February 10, 2020 by Robert Franklin, JD, Member, National Board of Directors
NPO’s shared parenting bill has passed the state Senate by a whopping 39 – 1 margin. Here’s SB 157 in its amended form.
The key language of course is,
(2) In making an order for a temporary parenting plan, there shall be a presumption that it is in the best interests of the child for fit, willing and able parents to have temporary joint legal custody and share equally in parenting time.
The bill only applies to temporary orders, but that’s a good thing for two reasons. First, the custody arrangement during the pendency of the divorce case can easily become the arrangement afterward. Temporary orders have a way of becoming permanent.
Second, as we saw in Kentucky three years ago, once the legislature passes a shared parenting bill that applies to temporary orders, it becomes easier the following session to pass one for permanent orders. Temporary orders get the camel’s nose under the tent and, once in, it’s only a matter of time before the beast is all the way inside.
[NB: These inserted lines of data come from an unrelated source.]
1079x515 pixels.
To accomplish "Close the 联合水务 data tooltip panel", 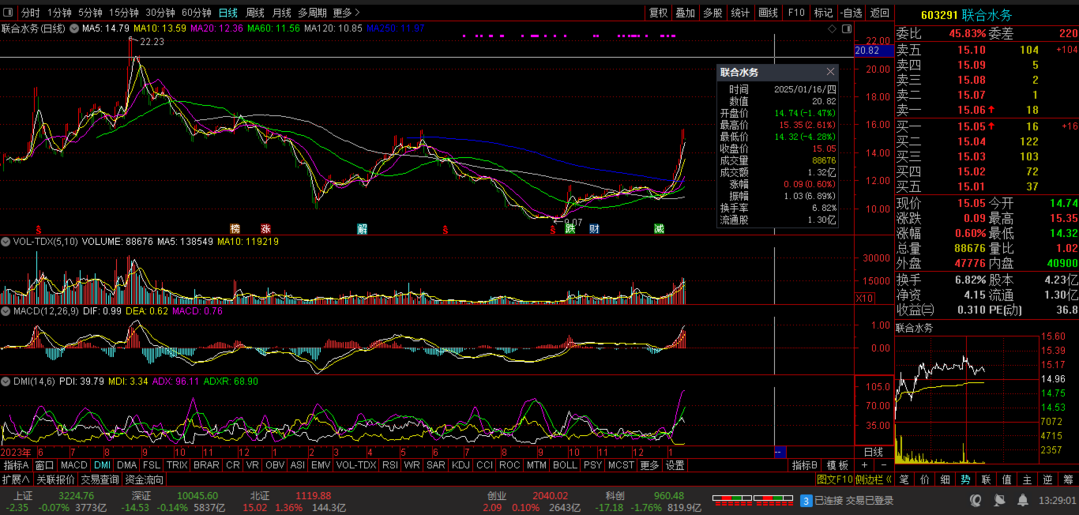I will (x=830, y=72).
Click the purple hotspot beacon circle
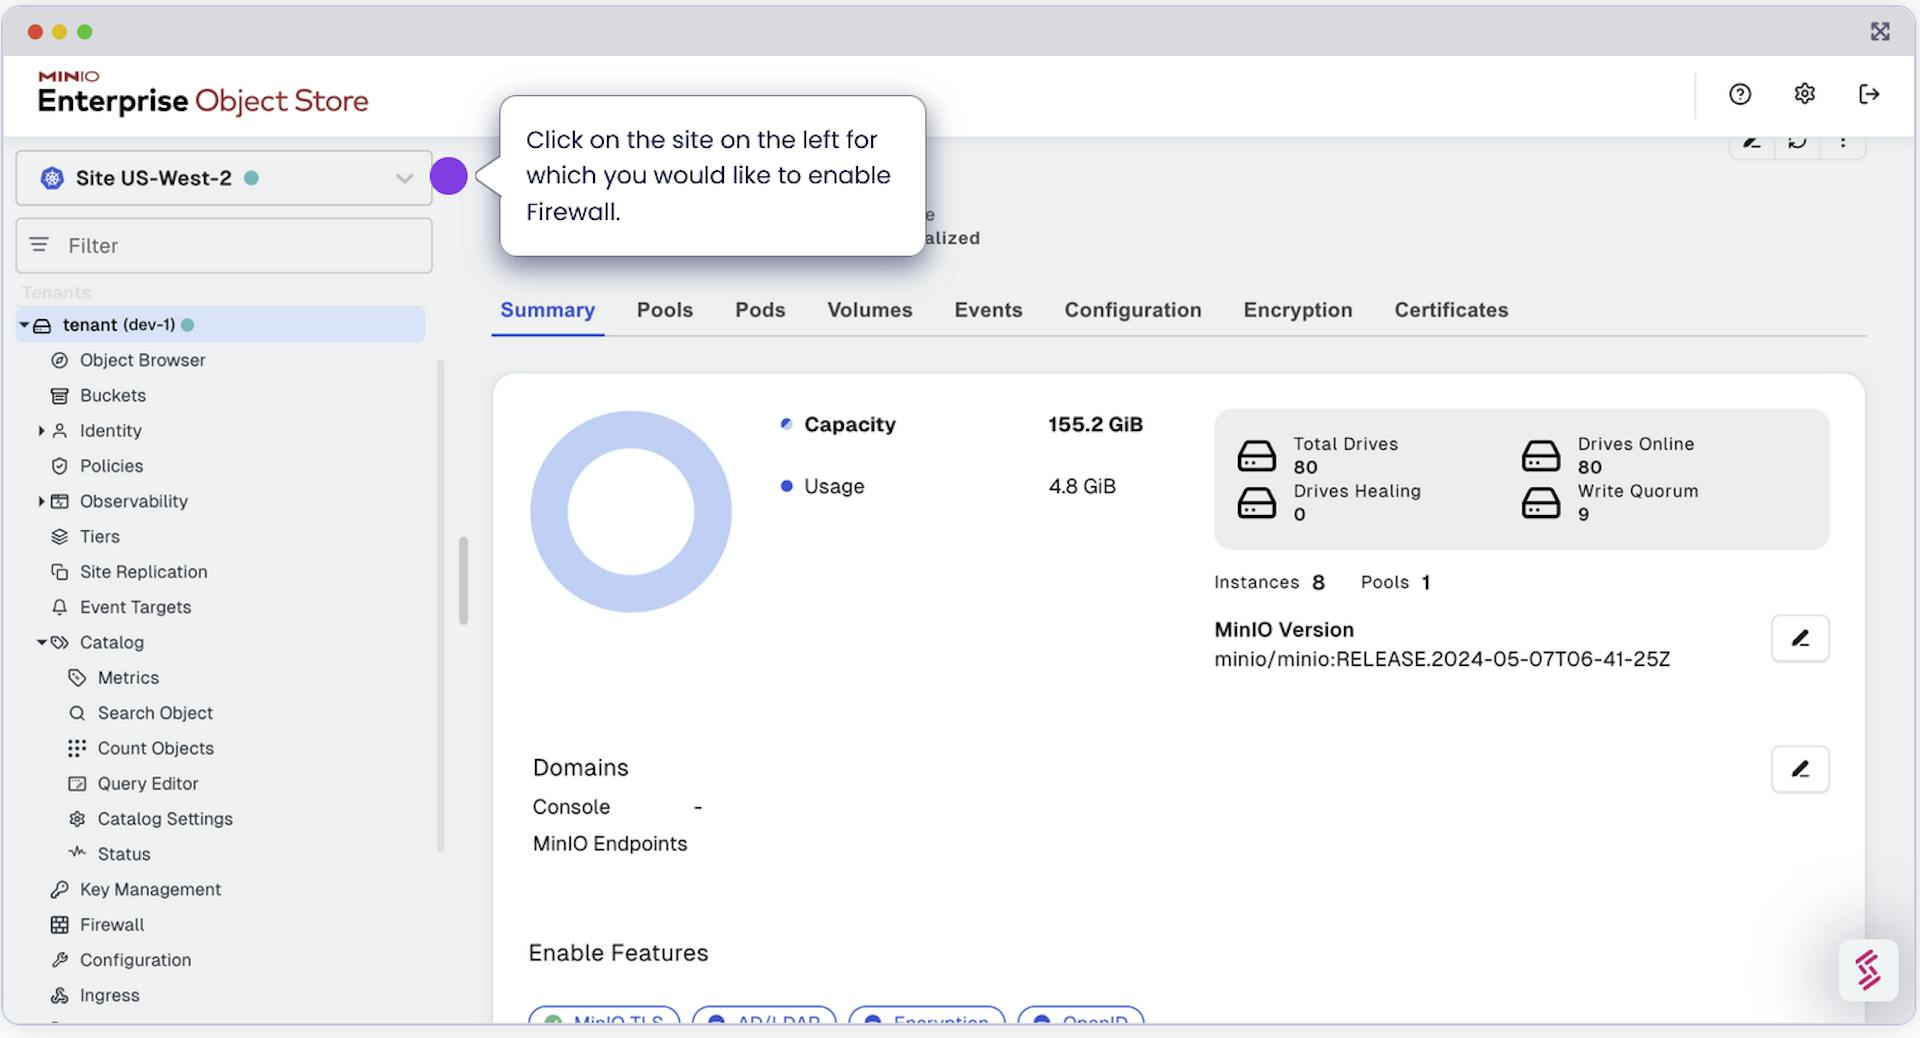 click(x=449, y=176)
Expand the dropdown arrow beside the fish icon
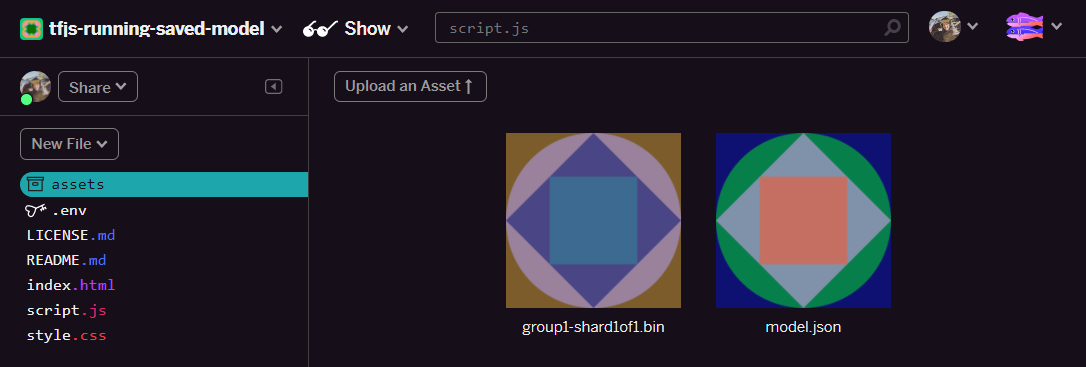The height and width of the screenshot is (367, 1086). [1056, 27]
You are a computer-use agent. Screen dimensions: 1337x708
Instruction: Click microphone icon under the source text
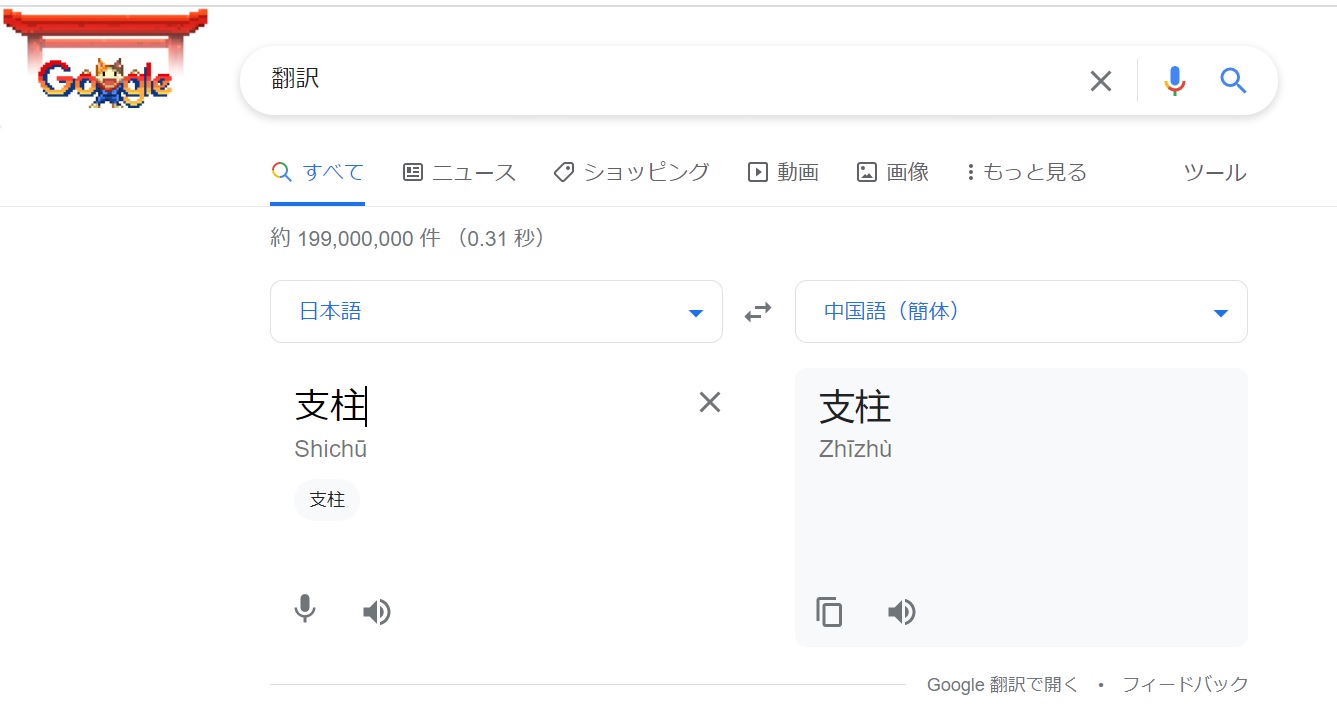coord(305,610)
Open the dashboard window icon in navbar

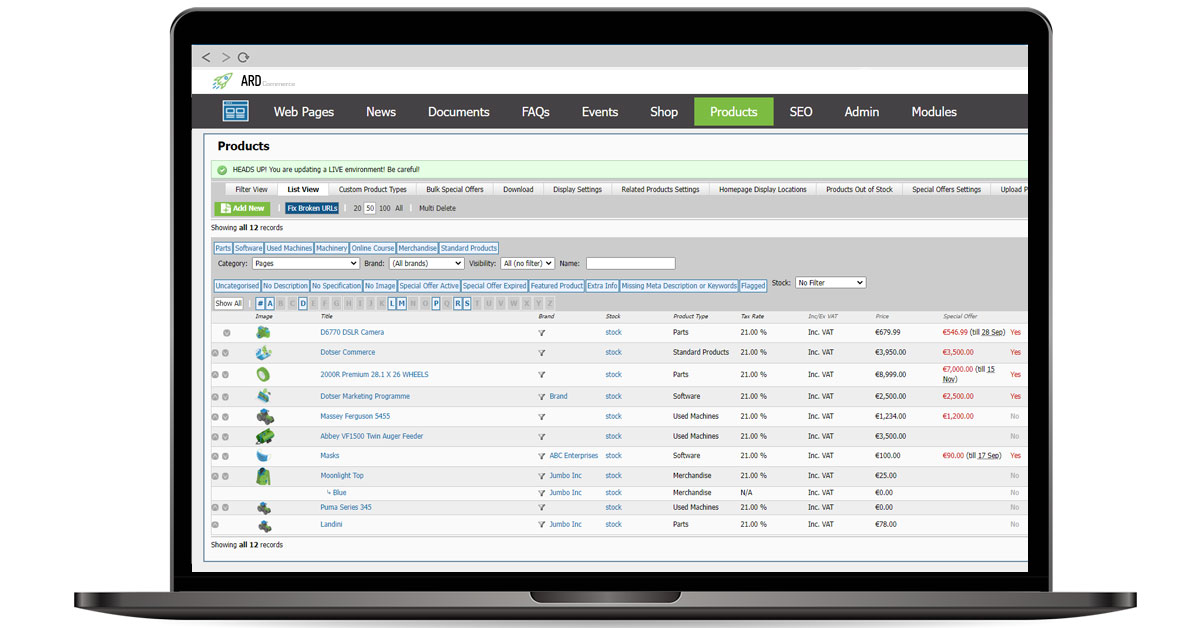[235, 111]
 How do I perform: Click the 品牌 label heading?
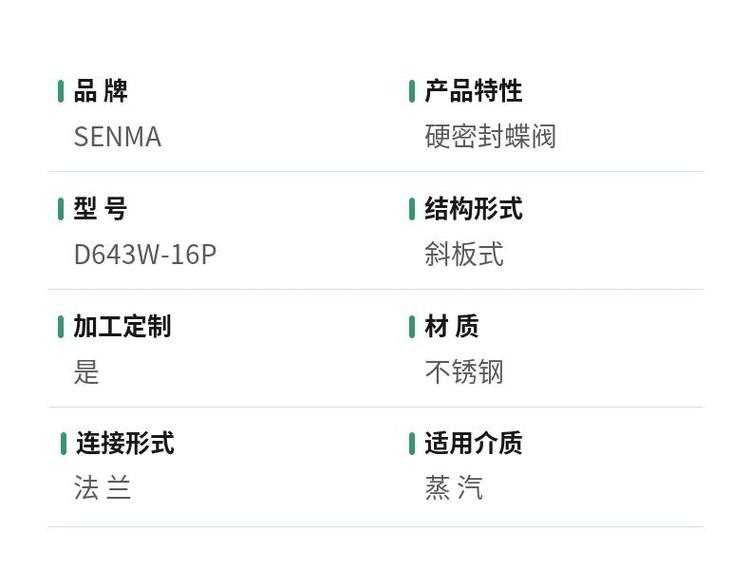tap(101, 92)
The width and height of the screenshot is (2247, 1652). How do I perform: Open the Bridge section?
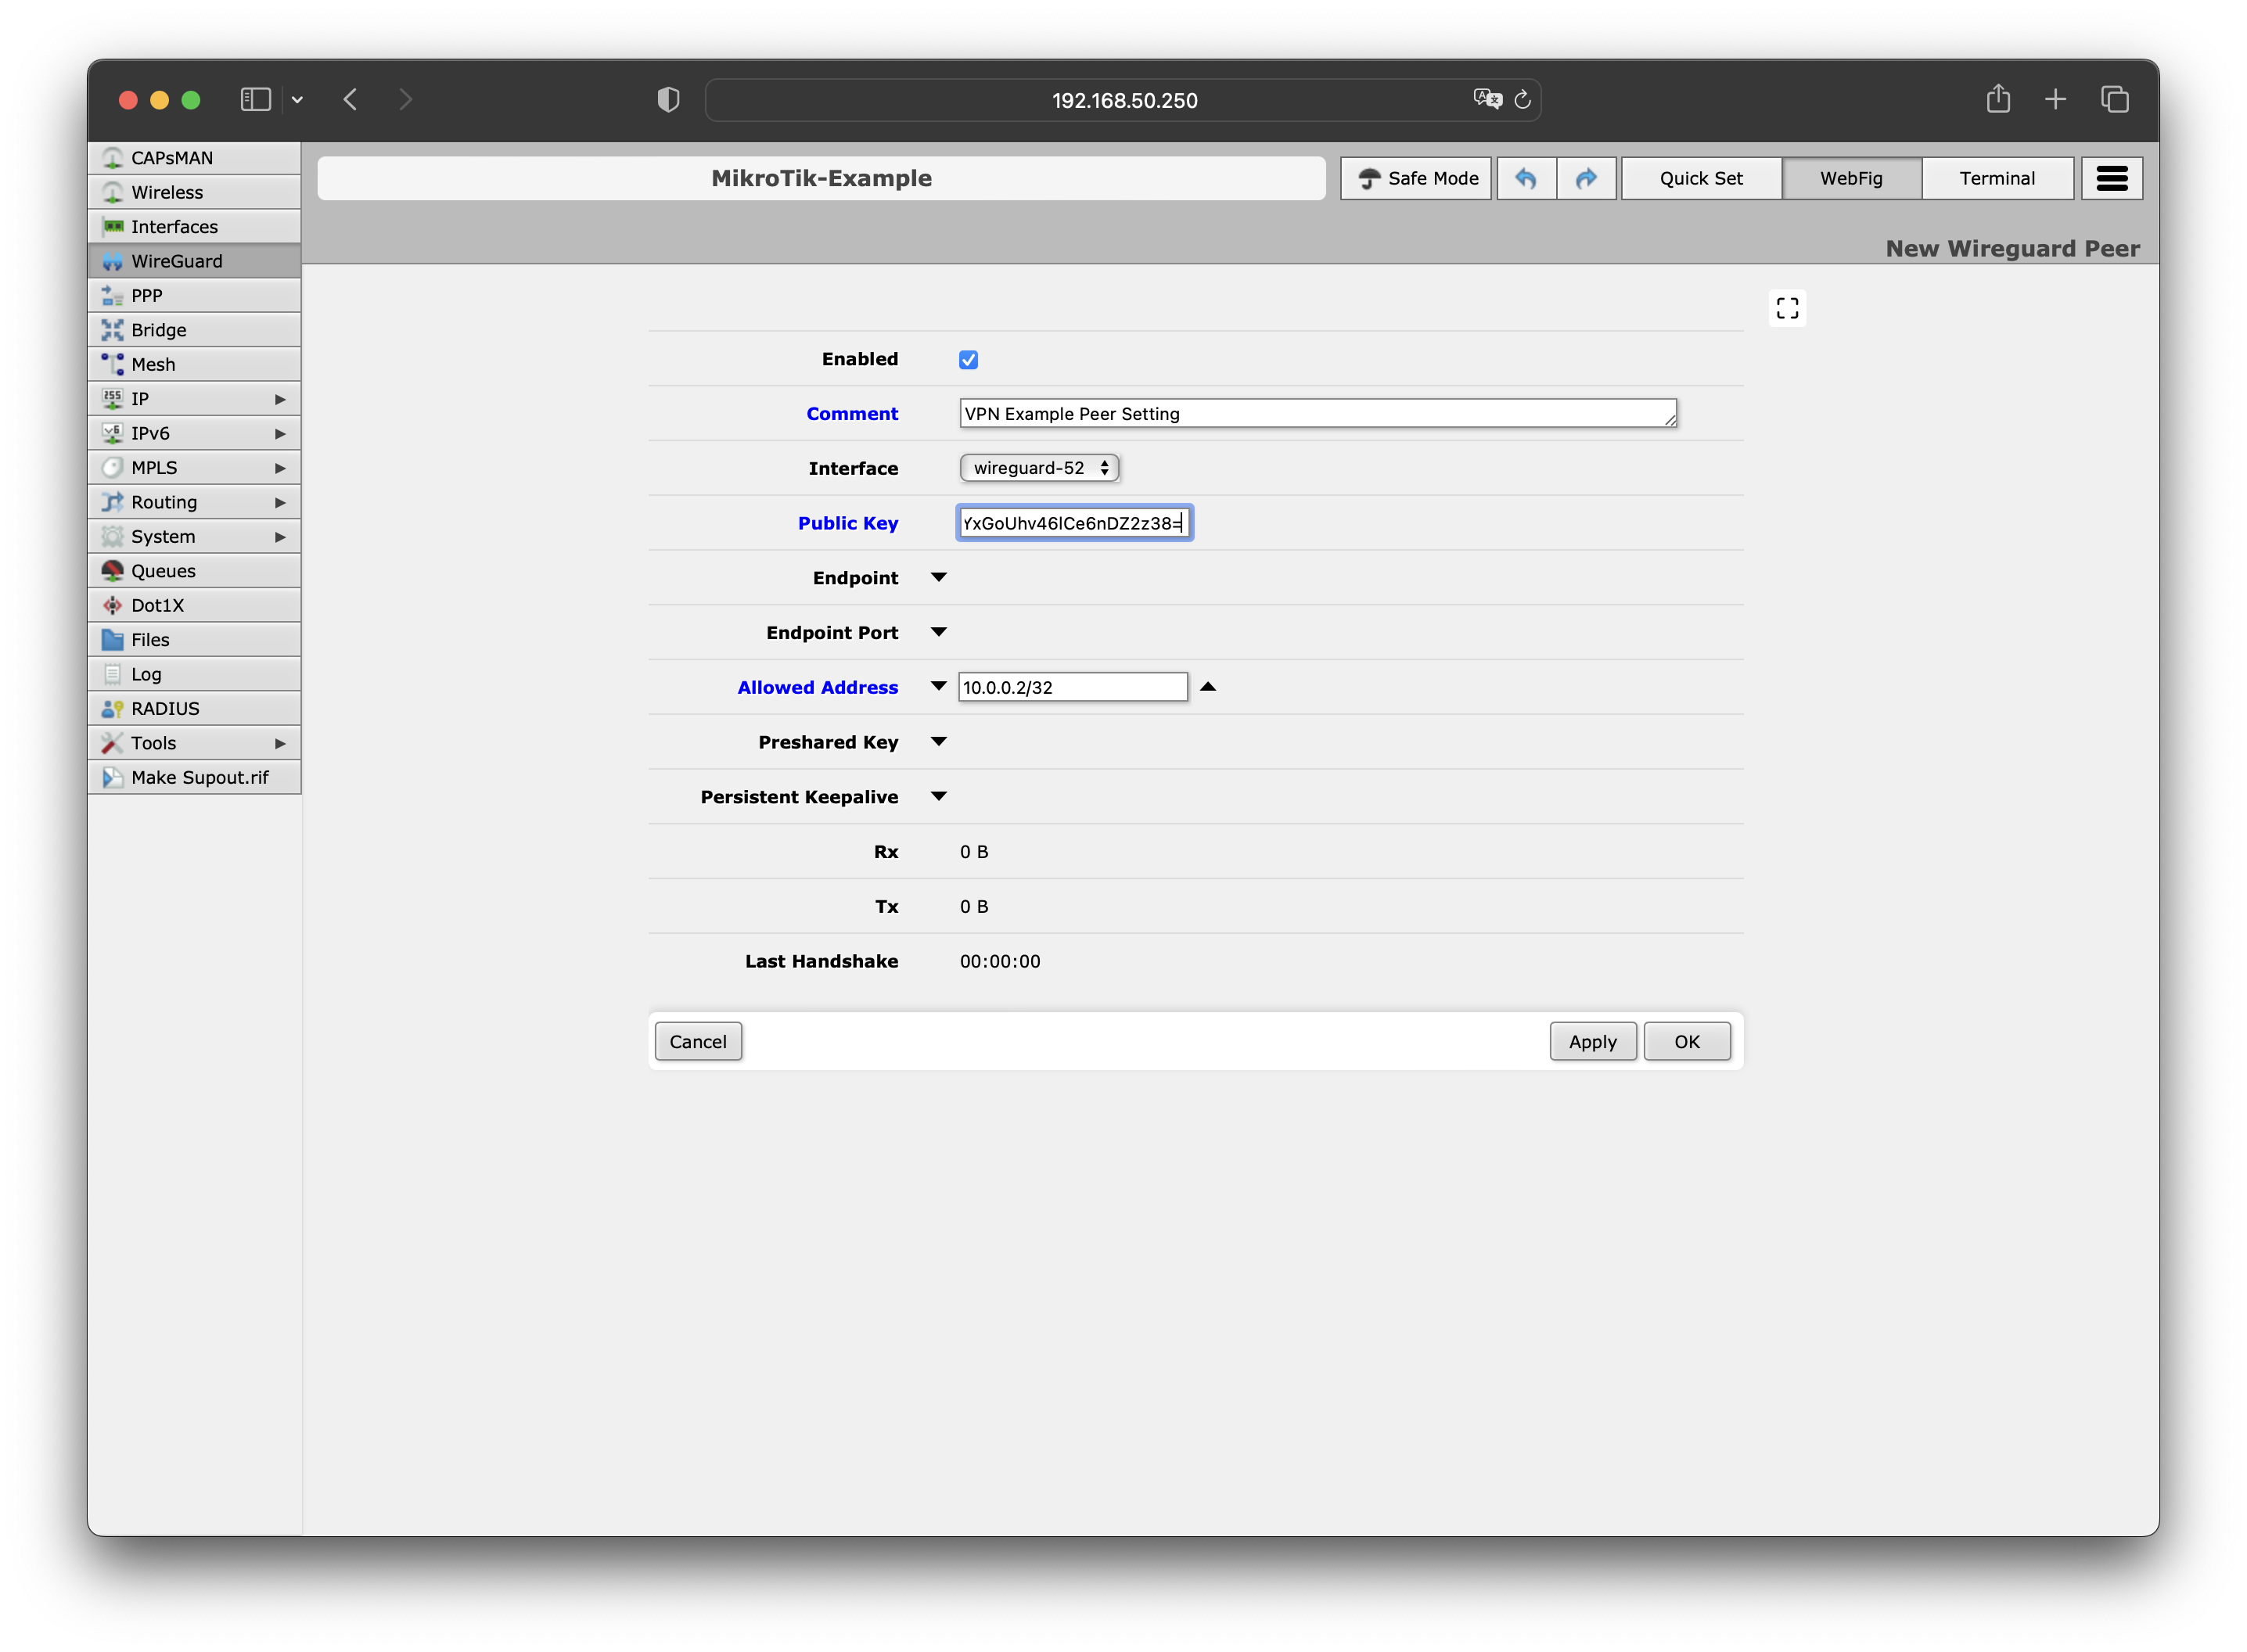coord(158,330)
Now of course the bill goes to the House.
It’s not a perfect bill, but few are. The main danger to shared parenting comes here:
(1) If there is presentation of documentation or other information by a parent that would support a finding of good cause that domestic abuse has occurred or is occurring, there shall be a presumption that it is not in the best interests of the child for the parents to have temporary joint legal custody and share equally in parenting time.
That’s scandalously (unconstitutionally?) vague language that can mean practically anything. Notice for example that the section says nothing about evidence, so apparently, none of the “documentation” or “information” need be admissible in a court of law. That opens the door to, well, anything anyone wants to toss up on the judge’s desk. Likewise, the words “would support a finding” are subject to a wide array of interpretations. What, for example, is the quantum of evidence required before such a finding can be made? The section is silent. Again, the bill offers no guidance to judges about what they can or can’t do when an allegation of DV is made.
And then there’s “has occurred.” What if Dad pushed Mom 25 years before the filing of the divorce petition. Is the presumption of equal parenting reversed? It seems that it would be, because, after all, domestic abuse “has occurred.”
Needless to say, Section 1 wasn’t drafted by NPO’s people in Kansas. The House should draft its own version of the Senate bill and drastically alter Section (c)(1). As that section stands, it’s an open invitation to abuse by anti-shared parenting judges and litigants.
The better news is that, in very few cases is there a claim of domestic violence. That was the finding in Nebraska by Saini, et al who, at the request of the legislature there, reviewed about 400 child custody cases over several years. Only about 5% of cases even alleged DV and I suspect much the same holds true in Kansas.
Of course, if the bill is enacted into law with Section (c)(1) intact, the incidence of DV allegations may rise. Any lawyer reading those words would instantly realize that they give a parent an almost automatic “out” from the shared parenting presumption.
Still, the low level of DV allegations, plus the presumption of equal parenting time hold out real hope for dramatic change in how custody decisions are made in Kansas. Needless to say, NPO will be vigorously lobbying the House for passage of a bill that presumes equal parenting time and includes a sensible section on domestic violence.